If you aren’t sure if you are covered by the HCSO, the website has a handy questionnaire that will let you know. You will need to answer four questions:
- Did any employees work regularly (104 or more hours per quarter) in the city of San Francisco (including remote workers)?
- How many workers did you have in 2024 (worldwide)?
- Did you have a contract to perform work for the City and County of San Francisco in 2024?
- Are you for profit or non-profit?
As an employer, you are not required to submit the HCSO form if:
- You employed fewer than 5 persons in each of the 4 calendar quarters of 2024, and you do not have a contract with the City or County of San Francisco; or
- You had no employees within the geographic boundaries of San Francisco in any quarter of 2024.
The OLSE website has some good instructions here. You will need your San Francisco Business Account number to complete the form(s), and if you don’t have one, you will need to register.

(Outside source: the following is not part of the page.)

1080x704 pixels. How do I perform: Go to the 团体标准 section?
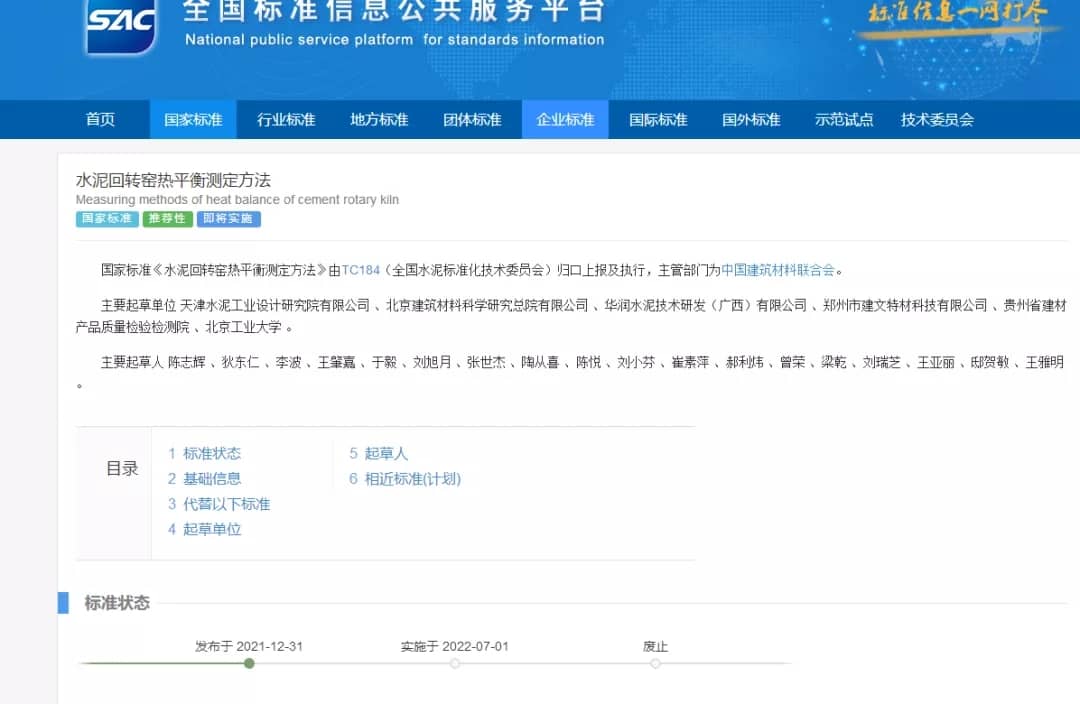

If you are a covered employer you will be required to enter the total dollar amount spend each quarter for health care expenditures. Many businesses have their brokers assist in figuring this out. If you underspent, you will be required to make it up (which can get expensive). But that is a cost of doing business in San Francisco.

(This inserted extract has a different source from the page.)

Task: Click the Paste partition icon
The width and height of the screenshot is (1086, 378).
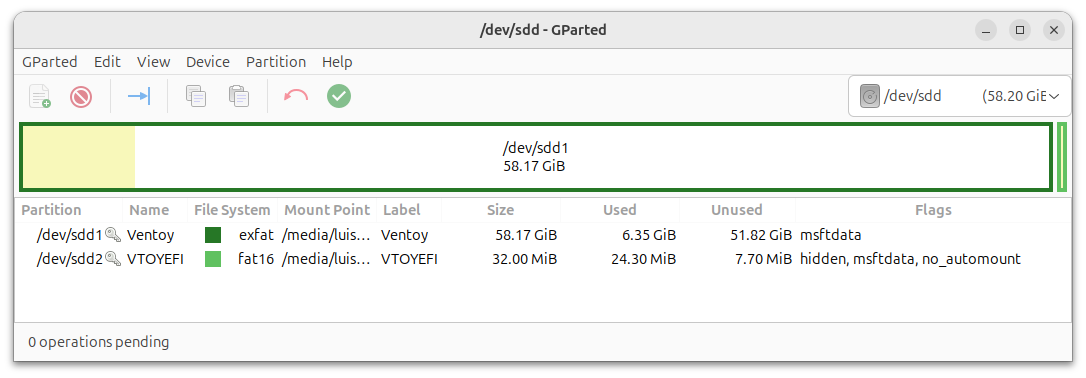Action: [x=239, y=96]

The Fair Chance Ordinance (FCO) may cover you if you conduct background checks for San Francisco employees. There is required reporting on that issue as well.

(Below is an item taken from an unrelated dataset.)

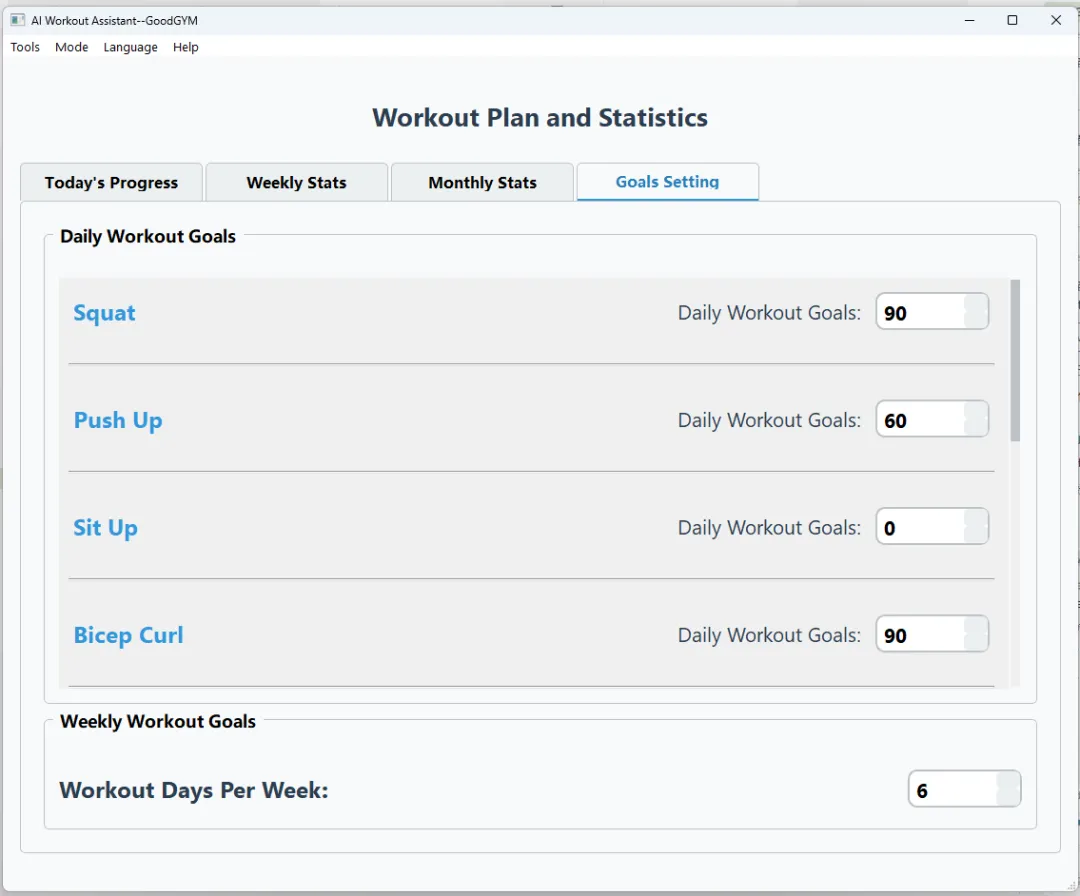Click the Squat exercise label
The width and height of the screenshot is (1080, 896).
point(105,313)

In my experience, the Office of Labor Standards Enforcement (OLSE) is quite patient with employers who self-report, even if they are in arrears (i.e. should have reported sooner, yet just realized it now). However, once an employee files a claim, the self audit and fix solution is not available. Proactive compliance and fixes are rewarded.
As the saying goes, an ounce of prevention is worth a pound of cure.